Para o alagoano que assistiu aos capítulos da série de ascensão e falência de organizações de capital público e privado (chamadas sociedades de economia mista, principalmente as que detêm monopólio dos serviços), difícil acreditar em outro desfecho para elas além de loteamento de cargos, ineficiência na prestação de serviços, balanços negativos, corrupção – ou todas as alternativas.

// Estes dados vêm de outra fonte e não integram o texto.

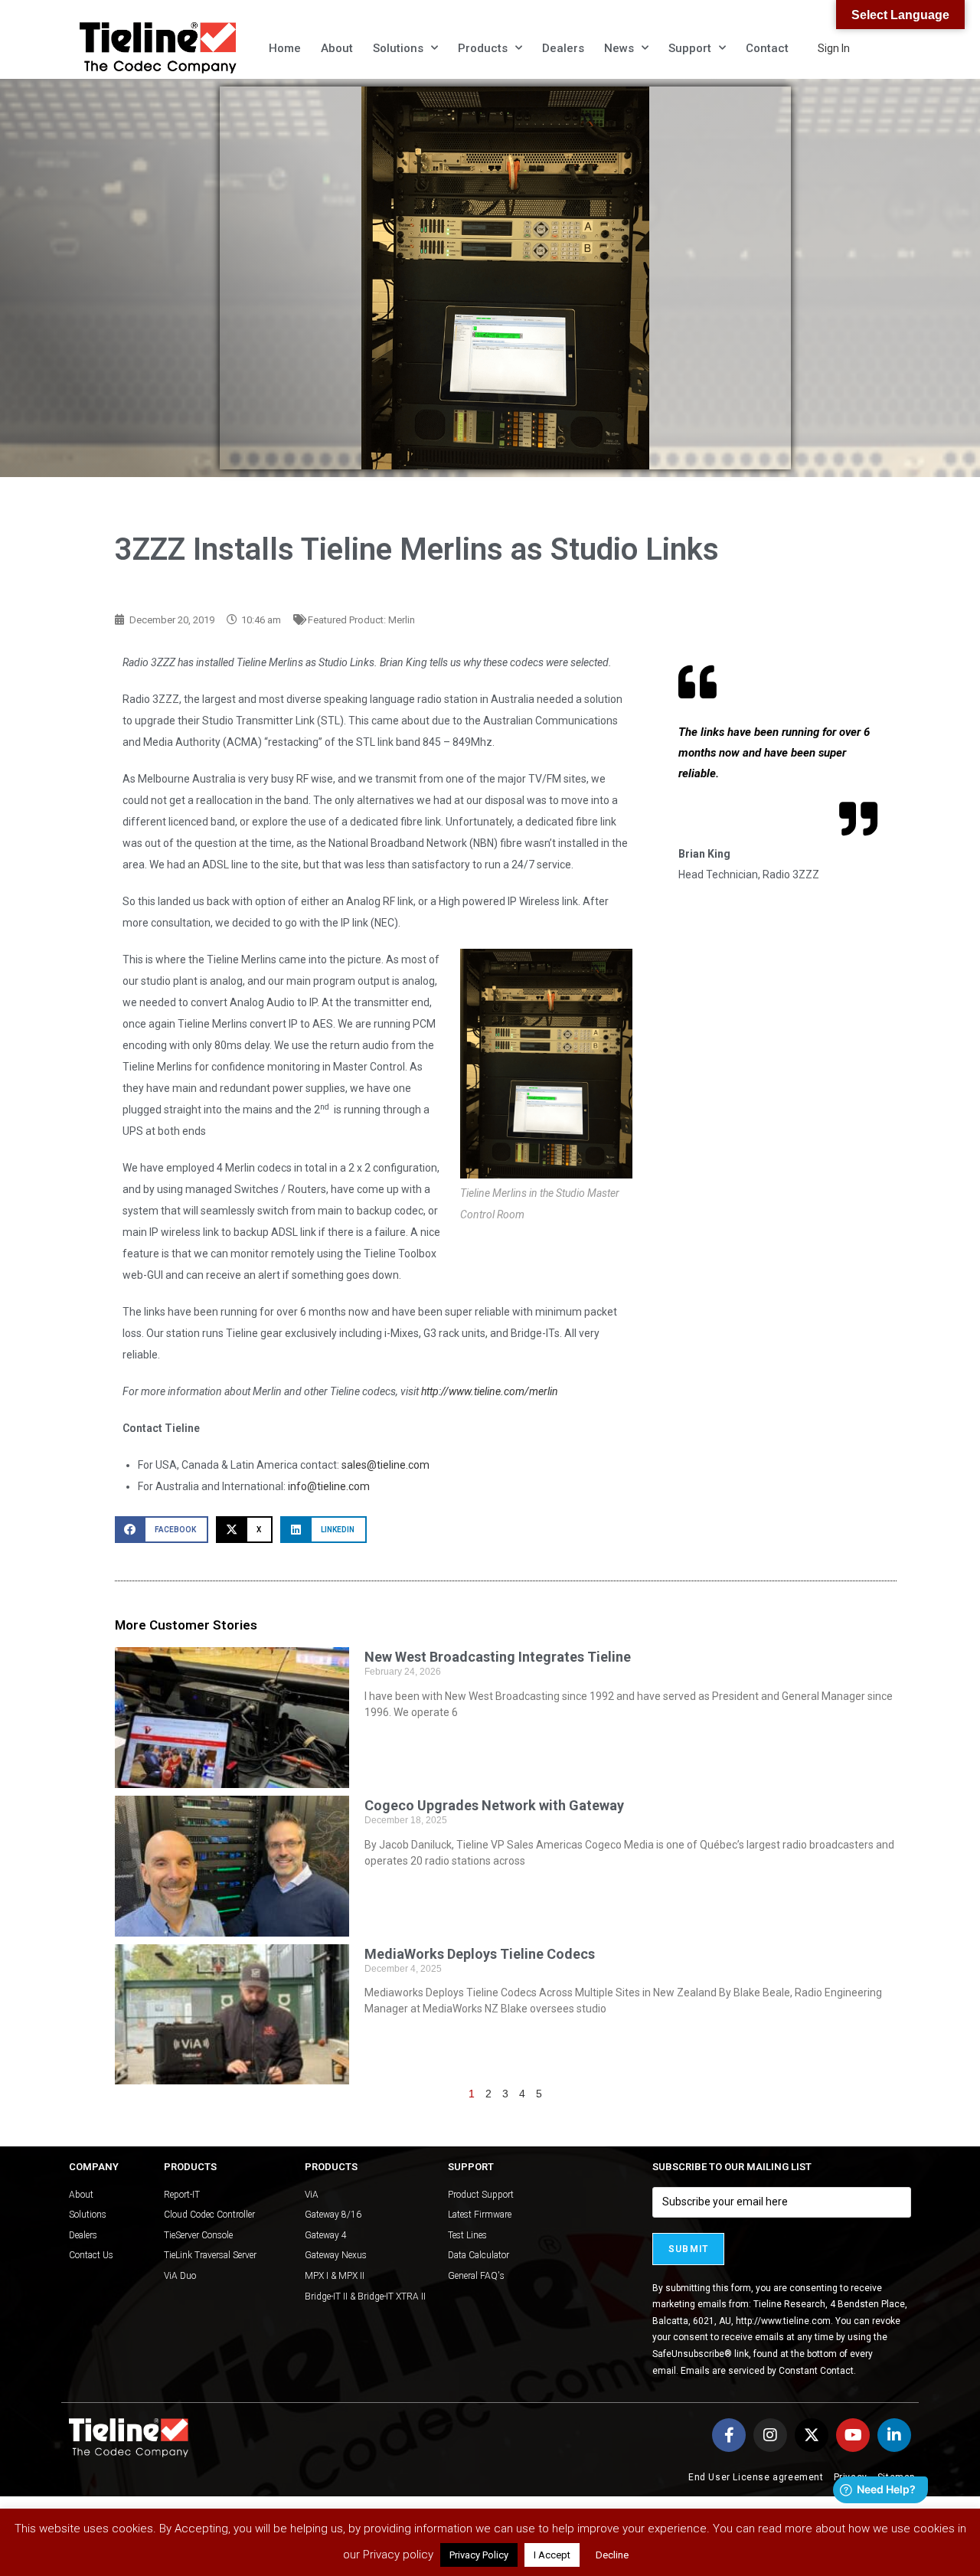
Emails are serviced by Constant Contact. (768, 2370)
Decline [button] (612, 2555)
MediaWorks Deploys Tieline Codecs (479, 1954)
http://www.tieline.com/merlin (489, 1391)
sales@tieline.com (385, 1465)
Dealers (563, 48)
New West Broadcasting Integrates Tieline (497, 1657)
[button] (161, 1529)
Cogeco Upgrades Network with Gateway (494, 1805)
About (337, 48)
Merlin (401, 620)
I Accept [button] (552, 2555)
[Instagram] (770, 2435)
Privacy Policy (478, 2555)
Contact (767, 48)
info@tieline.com (329, 1486)
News (619, 48)
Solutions (398, 48)
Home (285, 48)
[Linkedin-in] (894, 2435)
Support (689, 48)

Como explicar, então, o caso da Algás, empresa de comercialização e distribuição de gás natural de Alagoas que completa 25 anos este ano relativamente blindada dos efeitos acima com uma gestão que consegue ser rentável, gerar dividendos aos acionistas e ainda ter capacidade para investir em obras públicas importantes, como o gasoduto Penedo-Arapiraca, inaugurado este mês com investimento de R$ 36 milhões?

“Acredito que um dos segredos da gestão bem sucedida da Algás esteja no modelo equilibrado de governança da empresa”, diz o carioca George Santoro, secretário da Fazenda do Estado e Conselheiro da empresa que conhece de perto outras companhias de capital misto no seu Estado natal e em outras regiões.

Mas, afinal, que modelo é esse?

Diferentemente da maioria das sociedades de economia mista (onde o Estado tem o direito de bater o martelo na posição de acionista majoritário), a Algás segue um acordo de acionistas no qual qualquer decisão estratégica precisa ser tomada com a aprovação de todos os sócios: Estado de Alagoas, Gaspetro (empresa vinculada à Petrobras) e a Mitsui Gás e Energia do Brasil, subsidiária da multinacional japonesa Mitsui, o acionista privado da Algás.

“Na época, nossa principal preocupação era construir um modelo que equilibrasse o poder entre todos os acionistas”, diz o advogado Carlos Méro, primeiro presidente da Algás que foi responsável pelo desenho desse modelo de gestão ainda no governo Geraldo Bulhões, em 1992. “Não queríamos, por exemplo, fragilizar o poder do acionista privado frente aos dois acionistas estatais”.

Na prática, o modelo evita que um governante possa tomar a decisão isolada de tocar um projeto megalomaníaco, por exemplo, que coloque em risco a saúde financeira da empresa. Por outro lado, o modelo de concessão também garante que o parceiro privado não possa ter como foco apenas projetos lucrativos de curto prazo – que não atendam às demandas do interesse público.

Ao menos até aqui, ninguém pode dizer que o modelo da Algás não resistiu a provas de fogo. O acordo não só conseguiu ser aprovado no instável governo Geraldo Bulhões, como sobreviveu ao turbulento e (interrompido) mandato de Divaldo Suruagy (e ao vice que assumiu em seguida Manoel Gomes de Barros), às duas gestões de Ronaldo Lessa (e sua constante troca de cadeiras chamada “ronaldízio”), aos dois mandatos do tucano Téo Vilela até, enfim, ser preservado pelo atual governo Renan Filho, que indicou para presidir a empresa o professor de economia da Ufal e ex-secretário de Desenvolvimento de Estado Arnóbio Cavalcanti.

“Acredito que a inteligência do contrato de concessão, o modelo de governança e outros instrumentos de controle interno de gestão são, sim, fatores decisivos para que a Algás tenha mantido seu ciclo virtuoso nos últimos 25 anos”, diz Arnóbio. “Mas é preciso também dar crédito aos gestores que deixaram sua marca na cultura da empresa e ao apoio do atual governo do Estado, que nos pressiona positivamente para acelerar projetos com foco no desenvolvimento de Alagoas, como é o caso do gasoduto Penedo-Arapiraca”.

O próprio Arnóbio, que já foi conselheiro da Algás no início dos anos 2000, ainda como secretário estadual de Ronaldo Lessa, não hesitou em convocar de volta à empresa um ex-presidente da companhia por quase oito anos, o engenheiro Gerson Fonseca, atual assessor da presidência – num raro gesto de desprendimento contrário à mania local de descontinuidade de boas práticas administrativas em função de vaidade política.

O resultado é que, em um momento de polarização e pobreza de debate entre os que demonizam o mercado e os que demonizam o Estado, a Algás prova que, na prática, o fator mais decisivo para a blindagem e sucesso de uma empresa de capital público-privado não está em querelas ideológicas – mas em um desenho inteligente de gestão que saiba tirar melhor proveito da tensão dos interesses de cada acionista.

Resta saber agora se o modelo, que foi adotado inclusive como referência até por outras empresas de gás no país, poderá ser replicado com sucesso em outras companhias de capital misto no Estado.